#### [WHAT TO WORK ON]
• a. Copy the Centene earnings call excerpt from "Thank you, Michael" up to and including "merger related cost.".
• b. According to the Centene earnings call excerpt, by how much was earnings guidance raised in connection with the June Investor Day?
• c. Continue the Centene earnings call excerpt from where it stops.

#### [EXCERPT]
We are optimistic about our future and the leading role Centene will be able to play in the evolving healthcare markets. Thank you for your interest in Centene. Bill will now provide further detail on our second quarter. .
Thank you, Michael and good morning. Our second quarter results continued to reflect strong operating performance in 2015. In connection with our Investor Day in June we raised our earnings guidance by $0.10.
And as I indicated it on Investor Day, our updated guidance numbers reflecting more even quarterly distribution of earnings for each of the last three quarters of the year.
The actual results for our second quarter are consistent with our expectations incorporated into the updated guidance numbers from June with year-over-year membership up 38%, premium and service revenues up by 39%, and diluted earnings per share of $0.72. It is $0.73 excluding the $0.01 of merger related cost.
The 39% increase in premium and service revenues to 5.2 billion reflect program expansions between years in many of our states.
For example, we have experienced significant membership increases in Florida, Illinois, Louisiana, and Mississippi and also significant revenue growth in Ohio and Texas year-over-year through the implementation of the new MMP and other programs.
I also want to discuss the variability in the level of premium tax amount we receive and record as revenue.
Premium tax and health insurer fee revenue decreased from 370 million in the first quarter to 322 million in the second quarter as a result of a decrease of $48 million in hospital assessment payment received in the second quarter which we pass through as payments to the hospitals in accordance with the state construction.
These amounts can vary from quarter-to-quarter and we expect the amount of premium tax revenue we received to continue to be lower in the second half of 2015, slightly less than $300 million in each of the third and fourth quarter.
Correspondingly we expect to have a lower level of premium tax expense in the third and fourth quarter which offsets the revenue reduction, reduction with no impact on earnings. That is why we focus our discussion on premium and service revenues as these are more predictable and better subject to estimation.

#### [EXTRACTED DATA]

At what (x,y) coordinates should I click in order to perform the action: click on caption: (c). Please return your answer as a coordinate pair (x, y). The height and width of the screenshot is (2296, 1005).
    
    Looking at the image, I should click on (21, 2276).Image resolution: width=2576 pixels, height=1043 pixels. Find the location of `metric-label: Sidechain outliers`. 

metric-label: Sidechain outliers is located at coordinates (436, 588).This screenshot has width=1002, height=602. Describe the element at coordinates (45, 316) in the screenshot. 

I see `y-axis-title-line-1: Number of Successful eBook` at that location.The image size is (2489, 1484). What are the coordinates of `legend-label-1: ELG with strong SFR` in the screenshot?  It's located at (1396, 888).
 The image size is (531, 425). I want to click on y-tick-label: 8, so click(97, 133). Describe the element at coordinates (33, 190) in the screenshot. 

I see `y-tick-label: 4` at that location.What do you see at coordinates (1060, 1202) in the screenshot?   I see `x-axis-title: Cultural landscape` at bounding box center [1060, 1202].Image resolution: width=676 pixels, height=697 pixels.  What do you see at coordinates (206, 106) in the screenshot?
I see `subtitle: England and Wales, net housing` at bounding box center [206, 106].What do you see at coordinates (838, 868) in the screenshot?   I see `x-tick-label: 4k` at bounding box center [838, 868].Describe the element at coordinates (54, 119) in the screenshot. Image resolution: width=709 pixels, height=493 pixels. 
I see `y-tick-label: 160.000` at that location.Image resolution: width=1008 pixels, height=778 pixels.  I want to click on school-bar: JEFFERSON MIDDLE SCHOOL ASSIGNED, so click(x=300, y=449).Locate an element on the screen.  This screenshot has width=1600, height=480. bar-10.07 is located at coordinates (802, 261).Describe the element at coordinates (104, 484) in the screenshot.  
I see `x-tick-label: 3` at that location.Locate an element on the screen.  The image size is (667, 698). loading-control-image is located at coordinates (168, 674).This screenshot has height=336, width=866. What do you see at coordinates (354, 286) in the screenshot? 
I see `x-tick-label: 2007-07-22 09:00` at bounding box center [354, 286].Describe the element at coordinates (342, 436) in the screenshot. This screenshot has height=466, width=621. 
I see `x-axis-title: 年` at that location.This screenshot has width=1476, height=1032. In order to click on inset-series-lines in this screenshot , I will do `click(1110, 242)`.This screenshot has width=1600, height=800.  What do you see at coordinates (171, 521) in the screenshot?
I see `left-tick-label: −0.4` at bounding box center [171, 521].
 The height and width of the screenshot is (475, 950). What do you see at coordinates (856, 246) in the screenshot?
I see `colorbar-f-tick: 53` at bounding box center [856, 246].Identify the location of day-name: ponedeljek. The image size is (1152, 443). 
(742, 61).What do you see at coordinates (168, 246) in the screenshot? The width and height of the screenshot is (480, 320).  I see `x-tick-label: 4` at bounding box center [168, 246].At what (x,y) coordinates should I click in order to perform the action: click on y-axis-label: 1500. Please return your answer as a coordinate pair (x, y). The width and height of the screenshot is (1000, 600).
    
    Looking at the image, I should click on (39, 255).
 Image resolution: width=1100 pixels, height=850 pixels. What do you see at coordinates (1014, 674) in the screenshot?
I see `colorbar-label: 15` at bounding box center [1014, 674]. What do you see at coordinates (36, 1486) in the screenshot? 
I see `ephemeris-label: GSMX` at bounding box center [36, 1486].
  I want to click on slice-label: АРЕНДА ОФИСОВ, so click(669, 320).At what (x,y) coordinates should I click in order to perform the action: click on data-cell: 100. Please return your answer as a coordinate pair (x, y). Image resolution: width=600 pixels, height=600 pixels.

#### [ANSWERS BELOW]
• a.
Thank you, Michael and good morning. Our second quarter results continued to reflect strong operating performance in 2015. In connection with our Investor Day in June we raised our earnings guidance by $0.10.
And as I indicated it on Investor Day, our updated guidance numbers reflecting more even quarterly distribution of earnings for each of the last three quarters of the year.
The actual results for our second quarter are consistent with our expectations incorporated into the updated guidance numbers from June with year-over-year membership up 38%, premium and service revenues up by 39%, and diluted earnings per share of $0.72. It is $0.73 excluding the $0.01 of merger related cost.

• b. By $0.10.

• c.
Our consolidated health benefits ratio was 89.1% this quarter compared to 88.9% in the second quarter of 2014 and 89.8% in the first quarter of 2015. The 20 basis point increase from last year primarily reflects higher health benefit ratios on new programs in two of our state.
Sequentially the 70 basis point reduction from our first quarter HBR is due to seasonality as the first quarter is normally our highest HBR quarter, and the second quarter is typically one of our lowest HBR quarters. And for the second quarter 22% of our premium and service revenues came from new business and 78% from existing business.
The HBR for our new business was 91.3% and 88.5% for our existing business. During the second quarter we updated our analysis of the three Rs related to the health insurance marketplace for 2014 and 2015 as additional information became available from CMS.
Overall we continue to be in a net payable position with amounts payable for the risk quarter, risk adjustment, and minimum loss ratio components. The marketplace business continues to perform ahead of our original expectations and the adjustments recorded in the second quarter were relatively minor.
As an example, CMS announced the change to the reinsurance provisions for 2014 to now pay 100% of the cost versus the 80% previously covered.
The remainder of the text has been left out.